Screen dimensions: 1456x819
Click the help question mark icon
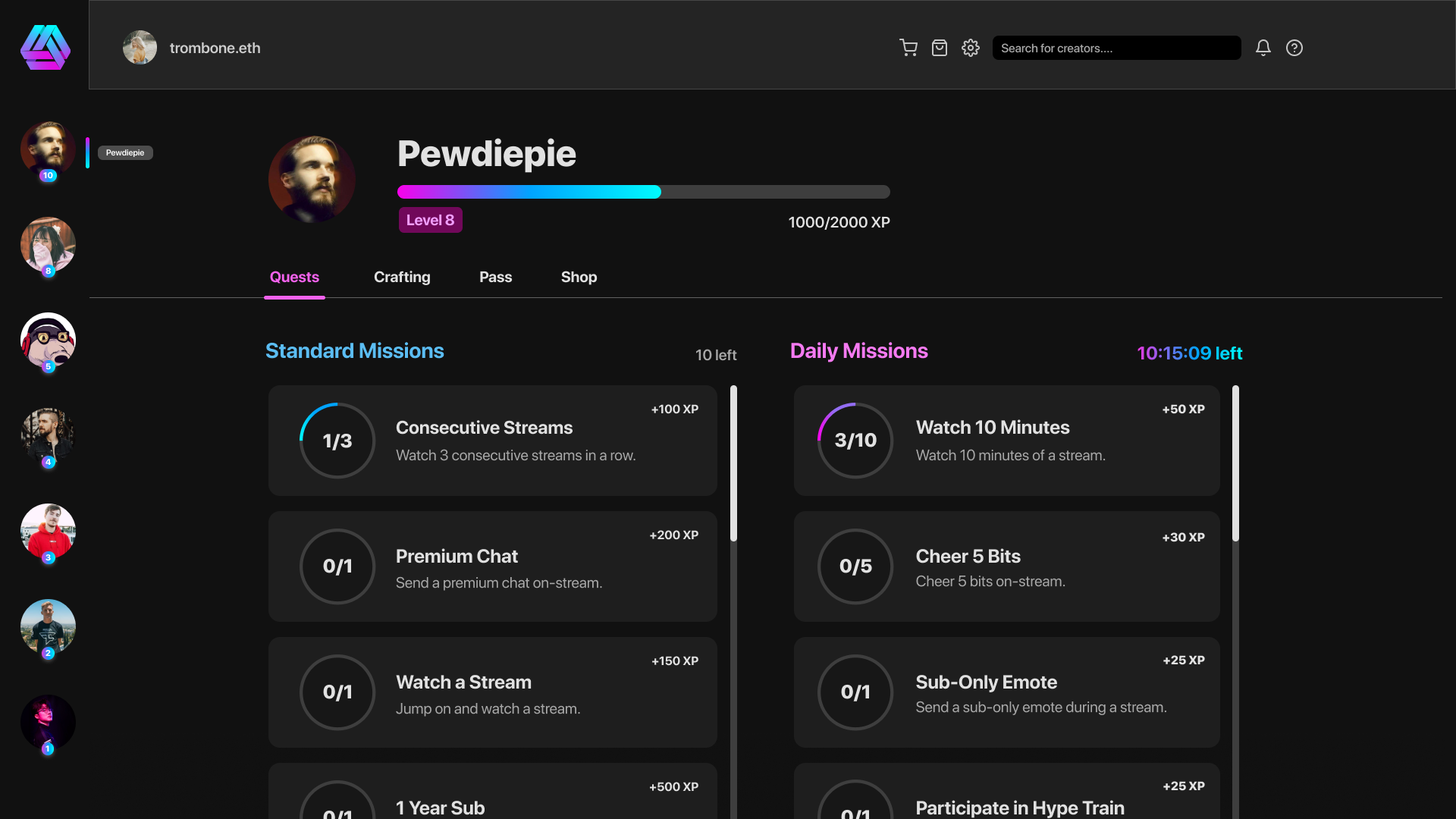pyautogui.click(x=1294, y=48)
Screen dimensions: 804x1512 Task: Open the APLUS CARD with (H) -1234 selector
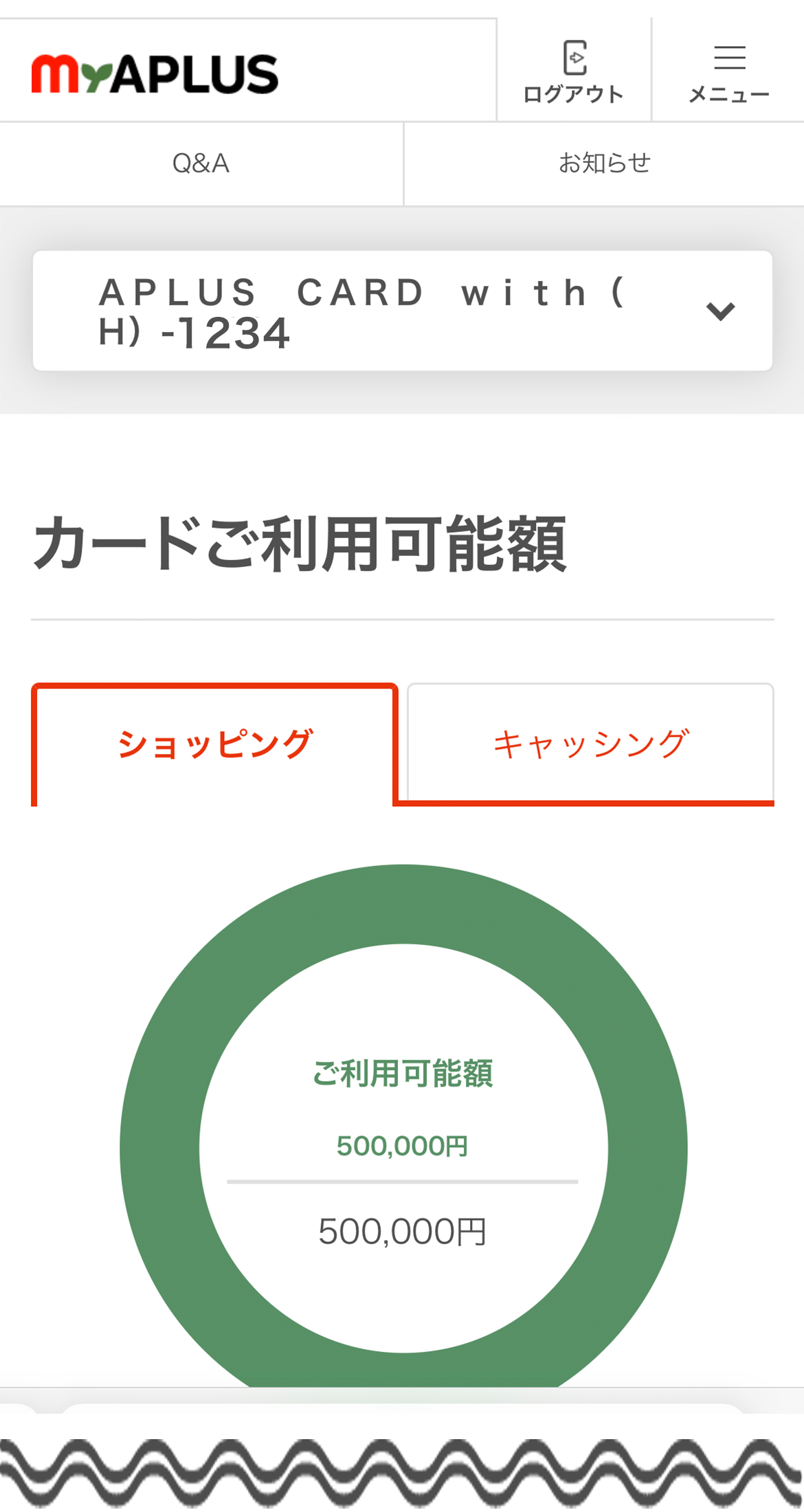(364, 311)
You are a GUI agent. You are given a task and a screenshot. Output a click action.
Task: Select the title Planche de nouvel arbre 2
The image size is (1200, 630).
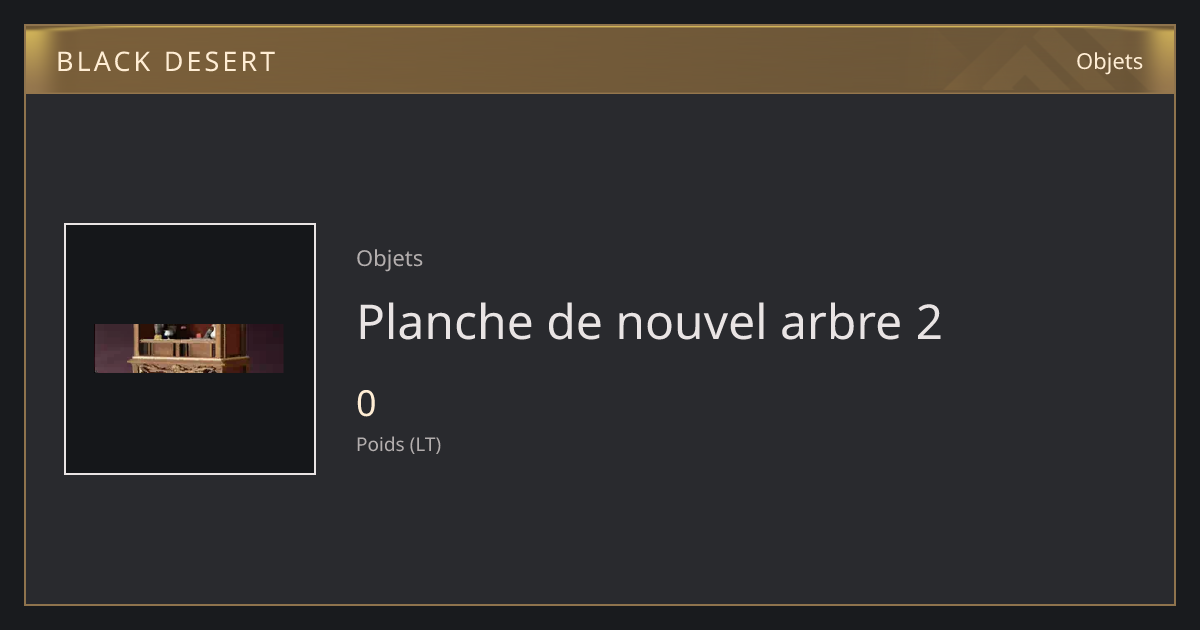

┄┄┄┄┄┄┄┄┄┄

* TASK OBJECTIVE:
Pick out each line of the records above that contains the word "dimensions", and copy those lines unchanged.

* IN RESPONSE:
Screen dimensions: 1456x819
Screen dimensions: 804x1512 Task: Open the APLUS CARD with (H) -1234 selector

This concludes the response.